## Your objective
Copy the text below on the origins of the word "Odyssey" word for word, starting at "Even today the" and ending at "you the news’).".

## Supplied text
= = = = = = =

The old linguistic theory on the origins of Finno-Ugric languages, in describing their origins in a tight location near the Ural mountains, has done the world of scholarship a great disservice. For over a century scholars have completely ignored the Finno-Ugric languages in investigations of prehistoric Europe simply because they have been told they were not there, but in the east. Languages discussion: Origins and nature of the languages of the boat peoples, traditionally known as “Finno-Ugric”, by A.Pääbo, 2016 http://www.paabo.ca/uirala/FinnoUgricbkgd.html
The name of the epic, Odyssey - is traditionally considered to derive from the Greek alternative name of the main hero-Odysseus. Yet, does it really? Odyssey, Οδύσσεια as the epic name is curiously consonant to the Nostratic lexics with meaning of “a song” scattered among the languages of the very different ‘families’ around the Globe. Let's compare:
ode, ода, ωδή [odi] (Gr.) - a song, a lyric poem; Edda - the name of the main epic in the Scandinavian mythology; [ode] אוֹדֶה (Hebrew) - the praising, the ode; [odia] (Hebrew) - 'he will tell'; адиа [adia] (Ingush) - 'will you tell?', адды [addõ] (Ingush) - 'I will tell'; [(h)adis] حديث (Arab.) - new; news, story; Gathas, gāθå - poetic hymns of Zarathushtra (Zoroaster) in the Avesta; ötüş (Turk) - a song; айту [aitu] (Kazakh) - to say, speak; 歌 [utá; утá] (Jap.) - a song; 歌う [utáu; утáы] (Jap.) - to sing; etc.
These words, and, first of all, the name of the Odyssey epic, may have a possible connection to:
<= uudised, UUDISEID (Est.), uutis, uutiset (Fin.) - news; uudise (Est.) - a story; uudest, uudesta (Est.) - a novel; muinasjutt (Est.), muinaisuuteen (archaic Fin.) - a fairy tale (literally., ‘ancient news’).
Even today the Italians, when they want to tell a story (“the news”) with many details (a very long, hard and troubled story, often an unhappy story), say: ti racconto l'Odissea (‘I will tell you the Odyssey’), which coincides both by meaning and phonetically to Est. räägin teile uudiseid (‘I will tell you the news’).
The latter, at the same time, have a connection to such stem words as:
<= uus, uude, uudis (Est., Izhorian), uusi, uuden, uudelle (Fin., Votic.), uuzi (Karelian), ūž (Livonian), uuž (Chudian), u (Mari), új (Hung.), od (Erzia, Moksha), ođas (Saami) - new.

= = = = = = =

## Data segment
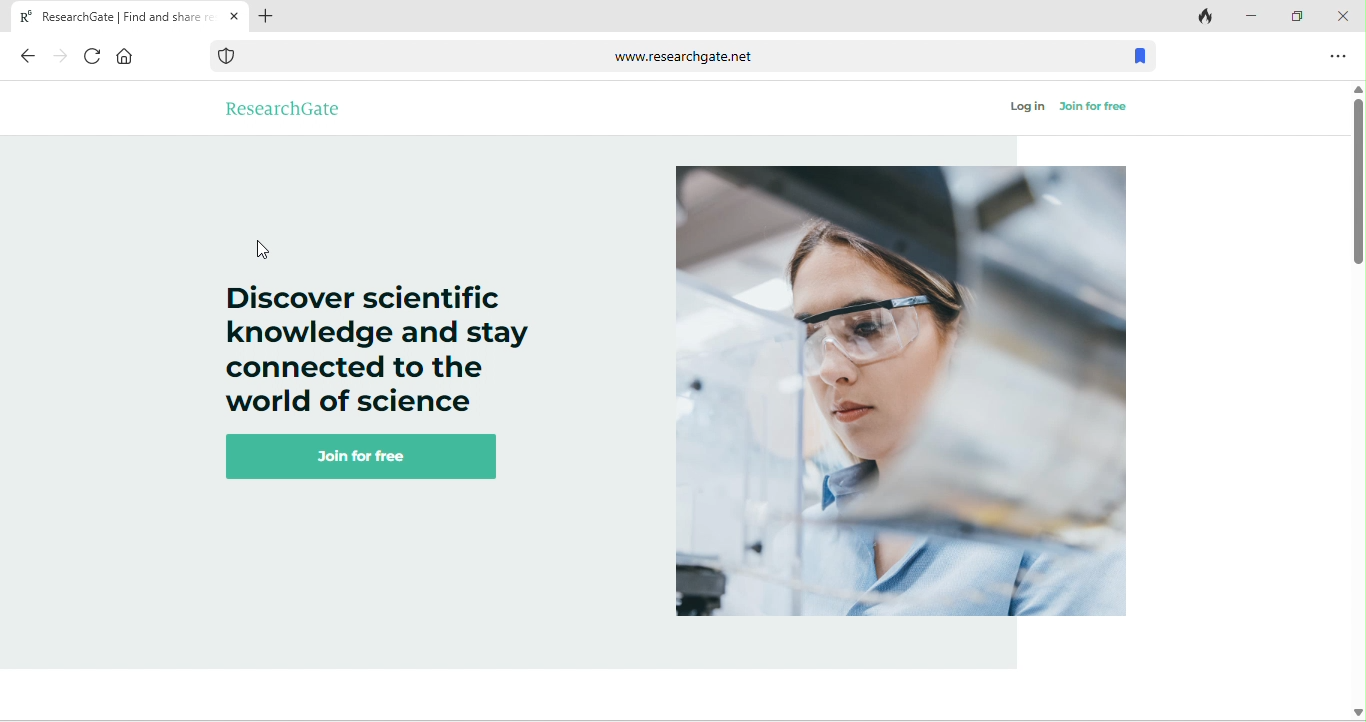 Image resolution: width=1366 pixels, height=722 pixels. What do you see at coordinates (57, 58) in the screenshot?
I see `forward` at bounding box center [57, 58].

= = = = = = =

## Result for this task
Even today the Italians, when they want to tell a story (“the news”) with many details (a very long, hard and troubled story, often an unhappy story), say: ti racconto l'Odissea (‘I will tell you the Odyssey’), which coincides both by meaning and phonetically to Est. räägin teile uudiseid (‘I will tell you the news’).